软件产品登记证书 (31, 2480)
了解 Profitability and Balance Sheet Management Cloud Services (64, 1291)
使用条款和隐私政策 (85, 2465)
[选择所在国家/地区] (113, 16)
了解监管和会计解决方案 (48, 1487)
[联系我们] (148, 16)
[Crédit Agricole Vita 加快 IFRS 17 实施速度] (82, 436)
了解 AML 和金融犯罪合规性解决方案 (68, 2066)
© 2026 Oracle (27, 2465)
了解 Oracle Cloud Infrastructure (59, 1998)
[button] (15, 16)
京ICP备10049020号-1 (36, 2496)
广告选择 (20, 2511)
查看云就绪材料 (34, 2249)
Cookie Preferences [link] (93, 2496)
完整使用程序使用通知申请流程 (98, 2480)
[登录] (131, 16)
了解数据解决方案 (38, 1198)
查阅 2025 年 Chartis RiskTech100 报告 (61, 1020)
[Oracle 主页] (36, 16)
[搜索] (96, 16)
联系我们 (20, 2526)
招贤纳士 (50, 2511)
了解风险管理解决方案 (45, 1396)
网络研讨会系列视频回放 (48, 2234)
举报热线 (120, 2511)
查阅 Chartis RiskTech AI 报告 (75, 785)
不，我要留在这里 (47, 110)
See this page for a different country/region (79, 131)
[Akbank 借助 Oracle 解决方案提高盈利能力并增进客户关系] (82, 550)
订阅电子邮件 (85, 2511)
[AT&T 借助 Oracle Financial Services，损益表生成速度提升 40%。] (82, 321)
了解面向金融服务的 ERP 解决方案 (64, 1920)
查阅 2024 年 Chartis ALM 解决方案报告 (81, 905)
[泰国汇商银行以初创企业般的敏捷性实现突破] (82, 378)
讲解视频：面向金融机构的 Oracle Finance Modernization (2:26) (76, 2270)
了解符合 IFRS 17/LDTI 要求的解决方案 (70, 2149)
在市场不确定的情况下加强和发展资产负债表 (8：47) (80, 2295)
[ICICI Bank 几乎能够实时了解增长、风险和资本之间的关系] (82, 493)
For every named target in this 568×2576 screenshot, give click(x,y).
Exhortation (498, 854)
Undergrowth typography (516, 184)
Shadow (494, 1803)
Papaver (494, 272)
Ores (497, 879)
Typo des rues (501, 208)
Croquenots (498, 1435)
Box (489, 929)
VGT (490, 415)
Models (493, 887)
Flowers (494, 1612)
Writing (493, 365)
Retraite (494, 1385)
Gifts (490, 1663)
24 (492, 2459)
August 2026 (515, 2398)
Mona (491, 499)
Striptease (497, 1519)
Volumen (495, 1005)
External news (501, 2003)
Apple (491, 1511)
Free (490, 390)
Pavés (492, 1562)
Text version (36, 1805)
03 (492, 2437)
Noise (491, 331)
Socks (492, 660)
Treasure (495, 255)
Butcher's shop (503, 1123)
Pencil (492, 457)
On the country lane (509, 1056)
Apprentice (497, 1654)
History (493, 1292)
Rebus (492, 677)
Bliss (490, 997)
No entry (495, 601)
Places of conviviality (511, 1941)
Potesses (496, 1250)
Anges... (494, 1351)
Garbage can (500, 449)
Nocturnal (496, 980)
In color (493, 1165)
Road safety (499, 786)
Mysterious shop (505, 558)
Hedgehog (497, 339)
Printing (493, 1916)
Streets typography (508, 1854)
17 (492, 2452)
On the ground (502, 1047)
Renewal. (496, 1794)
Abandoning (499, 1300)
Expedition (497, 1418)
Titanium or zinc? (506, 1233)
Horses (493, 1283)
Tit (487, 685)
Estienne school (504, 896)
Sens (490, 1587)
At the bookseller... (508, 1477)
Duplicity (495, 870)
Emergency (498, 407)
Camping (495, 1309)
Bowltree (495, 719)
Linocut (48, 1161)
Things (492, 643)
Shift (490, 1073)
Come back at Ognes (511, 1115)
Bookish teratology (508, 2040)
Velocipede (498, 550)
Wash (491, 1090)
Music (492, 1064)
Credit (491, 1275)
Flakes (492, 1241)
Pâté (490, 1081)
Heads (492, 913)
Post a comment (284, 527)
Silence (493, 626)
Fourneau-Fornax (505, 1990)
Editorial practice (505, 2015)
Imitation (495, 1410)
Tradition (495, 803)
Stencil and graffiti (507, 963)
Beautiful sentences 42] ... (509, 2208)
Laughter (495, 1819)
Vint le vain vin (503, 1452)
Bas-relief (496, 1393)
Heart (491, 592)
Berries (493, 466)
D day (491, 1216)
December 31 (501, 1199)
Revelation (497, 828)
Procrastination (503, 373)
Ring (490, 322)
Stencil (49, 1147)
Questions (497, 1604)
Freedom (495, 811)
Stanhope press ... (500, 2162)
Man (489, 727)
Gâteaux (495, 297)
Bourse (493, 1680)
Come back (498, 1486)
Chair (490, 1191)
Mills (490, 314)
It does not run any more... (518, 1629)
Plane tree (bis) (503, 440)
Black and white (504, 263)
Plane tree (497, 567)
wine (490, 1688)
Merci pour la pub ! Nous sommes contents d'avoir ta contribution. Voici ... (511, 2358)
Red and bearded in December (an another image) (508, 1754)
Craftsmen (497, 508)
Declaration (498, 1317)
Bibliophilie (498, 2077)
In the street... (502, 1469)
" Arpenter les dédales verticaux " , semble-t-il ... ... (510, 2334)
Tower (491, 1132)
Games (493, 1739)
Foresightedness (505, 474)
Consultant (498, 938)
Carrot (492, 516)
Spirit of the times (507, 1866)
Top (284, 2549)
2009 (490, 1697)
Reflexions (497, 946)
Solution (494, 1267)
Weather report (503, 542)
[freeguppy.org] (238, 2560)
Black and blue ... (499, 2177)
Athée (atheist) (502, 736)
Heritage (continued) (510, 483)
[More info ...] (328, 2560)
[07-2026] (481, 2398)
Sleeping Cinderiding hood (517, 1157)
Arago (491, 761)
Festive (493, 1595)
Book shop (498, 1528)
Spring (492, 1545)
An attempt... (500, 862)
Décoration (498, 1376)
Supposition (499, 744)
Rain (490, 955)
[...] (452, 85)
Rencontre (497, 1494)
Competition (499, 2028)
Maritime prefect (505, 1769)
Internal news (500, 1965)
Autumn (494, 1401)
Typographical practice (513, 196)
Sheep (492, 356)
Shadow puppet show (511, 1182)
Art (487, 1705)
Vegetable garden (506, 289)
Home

....

▶ **EXERCISE INSTRUCTIONS**
Write the records out once more, word for word.

▶ **WRITTEN SOLUTION**
软件产品登记证书 (31, 2480)
了解 Profitability and Balance Sheet Management Cloud Services (64, 1291)
使用条款和隐私政策 (85, 2465)
[选择所在国家/地区] (113, 16)
了解监管和会计解决方案 (48, 1487)
[联系我们] (148, 16)
[Crédit Agricole Vita 加快 IFRS 17 实施速度] (82, 436)
了解 AML 和金融犯罪合规性解决方案 (68, 2066)
© 2026 Oracle (27, 2465)
了解 Oracle Cloud Infrastructure (59, 1998)
[button] (15, 16)
京ICP备10049020号-1 (36, 2496)
广告选择 (20, 2511)
查看云就绪材料 (34, 2249)
Cookie Preferences [link] (93, 2496)
完整使用程序使用通知申请流程 (98, 2480)
[登录] (131, 16)
了解数据解决方案 (38, 1198)
查阅 2025 年 Chartis RiskTech100 报告 (61, 1020)
[Oracle 主页] (36, 16)
[搜索] (96, 16)
联系我们 (20, 2526)
招贤纳士 (50, 2511)
了解风险管理解决方案 (45, 1396)
网络研讨会系列视频回放 (48, 2234)
举报热线 (120, 2511)
查阅 Chartis RiskTech AI 报告 (75, 785)
不，我要留在这里 (47, 110)
See this page for a different country/region (79, 131)
[Akbank 借助 Oracle 解决方案提高盈利能力并增进客户关系] (82, 550)
订阅电子邮件 (85, 2511)
[AT&T 借助 Oracle Financial Services，损益表生成速度提升 40%。] (82, 321)
了解面向金融服务的 ERP 解决方案 (64, 1920)
查阅 2024 年 Chartis ALM 解决方案报告 (81, 905)
[泰国汇商银行以初创企业般的敏捷性实现突破] (82, 378)
讲解视频：面向金融机构的 Oracle Finance Modernization (2:26) (76, 2270)
了解符合 IFRS 17/LDTI 要求的解决方案 (70, 2149)
在市场不确定的情况下加强和发展资产负债表 (8：47) (80, 2295)
[ICICI Bank 几乎能够实时了解增长、风险和资本之间的关系] (82, 493)
For every named target in this 568×2576 screenshot, give click(x,y).
Exhortation (498, 854)
Undergrowth typography (516, 184)
Shadow (494, 1803)
Papaver (494, 272)
Ores (497, 879)
Typo des rues (501, 208)
Croquenots (498, 1435)
Box (489, 929)
VGT (490, 415)
Models (493, 887)
Flowers (494, 1612)
Writing (493, 365)
Retraite (494, 1385)
Gifts (490, 1663)
24 (492, 2459)
August 2026 (515, 2398)
Mona (491, 499)
Striptease (497, 1519)
Volumen (495, 1005)
External news (501, 2003)
Apple (491, 1511)
Free (490, 390)
Pavés (492, 1562)
Text version (36, 1805)
03 (492, 2437)
Noise (491, 331)
Socks (492, 660)
Treasure (495, 255)
Butcher's shop (503, 1123)
Pencil (492, 457)
On the country lane (509, 1056)
Apprentice (497, 1654)
History (493, 1292)
Rebus (492, 677)
Bliss (490, 997)
No entry (495, 601)
Places of conviviality (511, 1941)
Potesses (496, 1250)
Anges... (494, 1351)
Garbage can (500, 449)
Nocturnal (496, 980)
In color (493, 1165)
Road safety (499, 786)
Mysterious shop (505, 558)
Hedgehog (497, 339)
Printing (493, 1916)
Streets typography (508, 1854)
17 (492, 2452)
On the ground (502, 1047)
Renewal. (496, 1794)
Abandoning (499, 1300)
Expedition (497, 1418)
Titanium or zinc? (506, 1233)
Horses (493, 1283)
Tit (487, 685)
Estienne school (504, 896)
Sens (490, 1587)
At the bookseller... (508, 1477)
Duplicity (495, 870)
Emergency (498, 407)
Camping (495, 1309)
Bowltree (495, 719)
Linocut (48, 1161)
Things (492, 643)
Shift (490, 1073)
Come back at Ognes (511, 1115)
Bookish teratology (508, 2040)
Velocipede (498, 550)
Wash (491, 1090)
Music (492, 1064)
Credit (491, 1275)
Flakes (492, 1241)
Pâté (490, 1081)
Heads (492, 913)
Post a comment (284, 527)
Silence (493, 626)
Fourneau-Fornax (505, 1990)
Editorial practice (505, 2015)
Imitation (495, 1410)
Tradition (495, 803)
Stencil and graffiti (507, 963)
Beautiful sentences 42] ... (509, 2208)
Laughter (495, 1819)
Vint le vain vin (503, 1452)
Bas-relief (496, 1393)
Heart (491, 592)
Berries (493, 466)
D day (491, 1216)
December 31 (501, 1199)
Revelation (497, 828)
Procrastination (503, 373)
Ring (490, 322)
Stencil (49, 1147)
Questions (497, 1604)
Freedom (495, 811)
Stanhope press ... (500, 2162)
Man (489, 727)
Gâteaux (495, 297)
Bourse (493, 1680)
Come back (498, 1486)
Chair (490, 1191)
Mills (490, 314)
It does not run any more... (518, 1629)
Plane tree (bis) (503, 440)
Black and white (504, 263)
Plane tree (497, 567)
wine (490, 1688)
Merci pour la pub ! Nous sommes contents d'avoir ta contribution. Voici ... (511, 2358)
Red and bearded in December (an another image) (508, 1754)
Craftsmen (497, 508)
Declaration (498, 1317)
Bibliophilie (498, 2077)
In the street... (502, 1469)
" Arpenter les dédales verticaux " , semble-t-il ... ... (510, 2334)
Tower (491, 1132)
Games (493, 1739)
Foresightedness (505, 474)
Consultant (498, 938)
Carrot (492, 516)
Spirit of the times (507, 1866)
Top (284, 2549)
2009 (490, 1697)
Reflexions (497, 946)
Solution (494, 1267)
Weather report (503, 542)
[freeguppy.org] (238, 2560)
Black and blue ... (499, 2177)
Athée (atheist) (502, 736)
Heritage (continued) (510, 483)
[More info ...] (328, 2560)
[07-2026] (481, 2398)
Sleeping Cinderiding hood (517, 1157)
Arago (491, 761)
Festive (493, 1595)
Book shop (498, 1528)
Spring (492, 1545)
An attempt... (500, 862)
Décoration (498, 1376)
Supposition (499, 744)
Rain (490, 955)
[...] (452, 85)
Rencontre (497, 1494)
Competition (499, 2028)
Maritime prefect (505, 1769)
Internal news (500, 1965)
Autumn (494, 1401)
Typographical practice (513, 196)
Sheep (492, 356)
Shadow puppet show (511, 1182)
Art (487, 1705)
Vegetable garden (506, 289)
Home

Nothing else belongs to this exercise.